2. The Word is Faith’s Foundation
9 Once when they had finished eating and drinking in Shiloh, Hannah stood up. Now Eli the priest was sitting on his chair by the doorpost of the Lord’s house. 10 In her deep anguish Hannah prayed to the Lord, weeping bitterly. 11 And she made a vow, saying, “Lord Almighty, if you will only look on your servant’s misery and remember me, and not forget your servant but give her a son, then I will give him to the Lord for all the days of his life, and no razor will ever be used on his head.”
12 As she kept on praying to the Lord, Eli observed her mouth. 13 Hannah was praying in her heart, and her lips were moving but her voice was not heard. Eli thought she was drunk 14 and said to her, “How long are you going to stay drunk? Put away your wine.”
15 “Not so, my lord,” Hannah replied, “I am a woman who is deeply troubled. I have not been drinking wine or beer; I was pouring out my soul to the Lord. 16 Do not take your servant for a wicked woman; I have been praying here out of my great anguish and grief.”
17 Eli answered, “Go in peace, and may the God of Israel grant you what you have asked of him.”
18 She said, “May your servant find favor in your eyes.” Then she went her way and ate something, and her face was no longer downcast.
1 Samuel 1:9-18
Hannah got “a word” from Eli, an “in season word.”
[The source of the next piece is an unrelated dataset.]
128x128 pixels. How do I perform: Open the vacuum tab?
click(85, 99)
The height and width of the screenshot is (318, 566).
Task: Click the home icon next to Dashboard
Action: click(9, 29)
[Nick: Rhema is Greek for a spoken word, as opposed to a word that is written down. The word rhema would not have been used in this passage because 1 Samuel was written in Hebrew, so Pastor Daniel is simply distinguishing between “the Word,” God’s Word that is written in Scripture, and “a word,” something God might be saying to you through someone else for a particular moment in your life.]
The lame man gave Peter and John his attention, expecting to get something from them. (Acts 3:5)
Work out the word God has given you!
3. The Sacrifice is Faith’s Test
19 Early the next morning they arose and worshiped before the Lord and then went back to their home at Ramah. Elkanah made love to his wife Hannah, and the Lord remembered her. 20 So in the course of time Hannah became pregnant and gave birth to a son. She named him Samuel, saying, “Because I asked the Lord for him.”
24 After he was weaned, she took the boy with her, young as he was, along with a three-year-old bull, an ephah of flour and a skin of wine, and brought him to the house of the Lord at Shiloh. 25 When the bull had been sacrificed, they brought the boy to Eli, 26 and she said to him, “Pardon me, my lord. As surely as you live, I am the woman who stood here beside you praying to the Lord. 27 I prayed for this child, and the Lord has granted me what I asked of him. 28 So now I give him to the Lord. For his whole life he will be given over to the Lord.”
1 Samuel 1:19-20, 24-28, NIV
The test wasn’t if Hannah would believe that God could give her a child.
The test was could Hannah give the child back to God?
Live with an open hand–God will give you more:
And the Lord was gracious to Hannah; she gave birth to three sons and two daughters. Meanwhile, the boy Samuel grew up in the presence of the Lord.
1 Samuel 2:21, NIV
The thing you’re going through isn’t about the thing you’re going through. What is God trying to develop in you?